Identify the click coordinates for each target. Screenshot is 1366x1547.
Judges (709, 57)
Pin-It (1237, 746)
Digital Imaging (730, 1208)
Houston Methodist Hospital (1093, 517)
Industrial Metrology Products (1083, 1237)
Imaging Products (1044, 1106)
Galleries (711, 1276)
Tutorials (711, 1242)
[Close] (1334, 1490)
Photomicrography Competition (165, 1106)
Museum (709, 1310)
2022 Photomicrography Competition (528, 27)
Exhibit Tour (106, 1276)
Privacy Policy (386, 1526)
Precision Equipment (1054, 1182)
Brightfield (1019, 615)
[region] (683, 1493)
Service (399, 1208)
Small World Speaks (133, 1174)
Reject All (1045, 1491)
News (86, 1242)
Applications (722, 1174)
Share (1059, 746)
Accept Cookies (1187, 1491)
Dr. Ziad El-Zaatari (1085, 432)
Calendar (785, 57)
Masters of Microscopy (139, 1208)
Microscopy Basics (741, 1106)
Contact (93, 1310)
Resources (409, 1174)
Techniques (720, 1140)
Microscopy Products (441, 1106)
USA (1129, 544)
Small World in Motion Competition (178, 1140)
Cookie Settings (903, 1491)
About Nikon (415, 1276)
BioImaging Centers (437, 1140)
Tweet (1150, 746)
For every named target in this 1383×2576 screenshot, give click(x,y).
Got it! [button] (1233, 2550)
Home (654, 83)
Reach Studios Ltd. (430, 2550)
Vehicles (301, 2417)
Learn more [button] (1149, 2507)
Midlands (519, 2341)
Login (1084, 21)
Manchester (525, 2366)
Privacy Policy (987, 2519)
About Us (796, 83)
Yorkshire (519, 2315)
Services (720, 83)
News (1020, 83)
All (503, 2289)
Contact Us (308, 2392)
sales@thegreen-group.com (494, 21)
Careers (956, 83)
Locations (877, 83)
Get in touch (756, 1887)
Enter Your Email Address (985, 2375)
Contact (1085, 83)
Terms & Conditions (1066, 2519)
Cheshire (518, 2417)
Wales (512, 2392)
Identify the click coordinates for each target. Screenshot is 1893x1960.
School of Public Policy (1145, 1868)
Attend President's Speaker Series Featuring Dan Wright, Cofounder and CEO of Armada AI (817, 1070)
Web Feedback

**WORK REQUIRED**
Would you set down all of the entries again, word for word?

**ANSWER FOR THE TASK**
Identify the click coordinates for each target. Screenshot is 1366x1547.
Judges (709, 57)
Pin-It (1237, 746)
Digital Imaging (730, 1208)
Houston Methodist Hospital (1093, 517)
Industrial Metrology Products (1083, 1237)
Imaging Products (1044, 1106)
Galleries (711, 1276)
Tutorials (711, 1242)
[Close] (1334, 1490)
Photomicrography Competition (165, 1106)
Museum (709, 1310)
2022 Photomicrography Competition (528, 27)
Exhibit Tour (106, 1276)
Privacy Policy (386, 1526)
Precision Equipment (1054, 1182)
Brightfield (1019, 615)
[region] (683, 1493)
Service (399, 1208)
Small World Speaks (133, 1174)
Reject All (1045, 1491)
News (86, 1242)
Applications (722, 1174)
Share (1059, 746)
Accept Cookies (1187, 1491)
Dr. Ziad El-Zaatari (1085, 432)
Calendar (785, 57)
Masters of Microscopy (139, 1208)
Microscopy Basics (741, 1106)
Contact (93, 1310)
Resources (409, 1174)
Techniques (720, 1140)
Microscopy Products (441, 1106)
USA (1129, 544)
Small World in Motion Competition (178, 1140)
Cookie Settings (903, 1491)
About Nikon (415, 1276)
BioImaging Centers (437, 1140)
Tweet (1150, 746)
For every named target in this 1383×2576 screenshot, give click(x,y).
Got it! [button] (1233, 2550)
Home (654, 83)
Reach Studios Ltd. (430, 2550)
Vehicles (301, 2417)
Learn more [button] (1149, 2507)
Midlands (519, 2341)
Login (1084, 21)
Manchester (525, 2366)
Privacy Policy (987, 2519)
About Us (796, 83)
Yorkshire (519, 2315)
Services (720, 83)
News (1020, 83)
All (503, 2289)
Contact Us (308, 2392)
sales@thegreen-group.com (494, 21)
Careers (956, 83)
Locations (877, 83)
Get in touch (756, 1887)
Enter Your Email Address (985, 2375)
Contact (1085, 83)
Terms & Conditions (1066, 2519)
Cheshire (518, 2417)
Wales (512, 2392)
Identify the click coordinates for each target. Screenshot is 1893x1960.
School of Public Policy (1145, 1868)
Attend President's Speaker Series Featuring Dan Wright, Cofounder and CEO of Armada AI (817, 1070)
Web Feedback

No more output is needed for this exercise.